** GOAL OF THE EXERCISE **
May I have the line containing "Where should I click to: Remove" and every line after it through the end of the data, repeated exactly and with no other lines?

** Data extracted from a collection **
++++++

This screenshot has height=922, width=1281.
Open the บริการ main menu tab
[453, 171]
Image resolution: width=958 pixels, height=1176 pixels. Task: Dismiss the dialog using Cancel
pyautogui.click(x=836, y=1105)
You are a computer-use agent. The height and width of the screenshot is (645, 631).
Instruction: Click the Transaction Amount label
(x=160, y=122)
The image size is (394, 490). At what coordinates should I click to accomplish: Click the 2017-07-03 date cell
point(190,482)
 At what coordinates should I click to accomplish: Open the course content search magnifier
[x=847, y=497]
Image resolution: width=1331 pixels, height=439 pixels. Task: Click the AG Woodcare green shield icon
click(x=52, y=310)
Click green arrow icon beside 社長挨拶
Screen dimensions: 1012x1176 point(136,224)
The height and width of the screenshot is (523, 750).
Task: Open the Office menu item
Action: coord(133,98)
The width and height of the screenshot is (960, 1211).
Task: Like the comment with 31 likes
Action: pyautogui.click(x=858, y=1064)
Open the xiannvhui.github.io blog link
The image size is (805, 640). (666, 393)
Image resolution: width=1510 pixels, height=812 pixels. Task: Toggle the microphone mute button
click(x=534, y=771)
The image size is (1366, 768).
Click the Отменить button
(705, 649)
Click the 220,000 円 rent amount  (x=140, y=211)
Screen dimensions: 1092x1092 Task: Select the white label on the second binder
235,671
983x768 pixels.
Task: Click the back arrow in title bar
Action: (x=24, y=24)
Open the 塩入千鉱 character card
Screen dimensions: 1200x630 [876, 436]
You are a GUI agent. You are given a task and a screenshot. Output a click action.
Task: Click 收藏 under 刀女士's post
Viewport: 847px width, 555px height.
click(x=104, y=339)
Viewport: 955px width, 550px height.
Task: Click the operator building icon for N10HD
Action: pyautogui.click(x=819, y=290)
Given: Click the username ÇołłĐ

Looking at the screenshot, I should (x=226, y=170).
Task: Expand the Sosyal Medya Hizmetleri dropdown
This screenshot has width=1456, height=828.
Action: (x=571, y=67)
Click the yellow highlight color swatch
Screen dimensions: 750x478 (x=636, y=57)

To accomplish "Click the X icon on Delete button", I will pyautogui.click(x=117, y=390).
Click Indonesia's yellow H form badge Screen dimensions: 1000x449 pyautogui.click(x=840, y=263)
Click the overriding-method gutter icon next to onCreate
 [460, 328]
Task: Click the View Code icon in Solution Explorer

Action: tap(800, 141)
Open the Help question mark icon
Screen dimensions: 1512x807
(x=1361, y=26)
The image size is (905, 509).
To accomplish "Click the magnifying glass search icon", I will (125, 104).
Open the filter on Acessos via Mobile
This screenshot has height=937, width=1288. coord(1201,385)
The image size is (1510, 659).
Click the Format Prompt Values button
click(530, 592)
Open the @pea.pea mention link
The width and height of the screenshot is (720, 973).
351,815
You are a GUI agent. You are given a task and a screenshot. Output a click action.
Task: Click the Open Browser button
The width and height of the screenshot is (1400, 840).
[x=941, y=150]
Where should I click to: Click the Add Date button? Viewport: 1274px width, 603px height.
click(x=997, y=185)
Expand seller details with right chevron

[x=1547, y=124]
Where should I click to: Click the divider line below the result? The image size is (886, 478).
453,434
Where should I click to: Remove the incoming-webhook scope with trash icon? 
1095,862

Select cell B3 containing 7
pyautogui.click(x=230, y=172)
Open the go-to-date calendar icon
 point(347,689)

++++++

** EXERCISE SOLUTION **
Where should I click to: Remove the incoming-webhook scope with trash icon? 
1095,862

Select cell B3 containing 7
pyautogui.click(x=230, y=172)
Open the go-to-date calendar icon
 point(347,689)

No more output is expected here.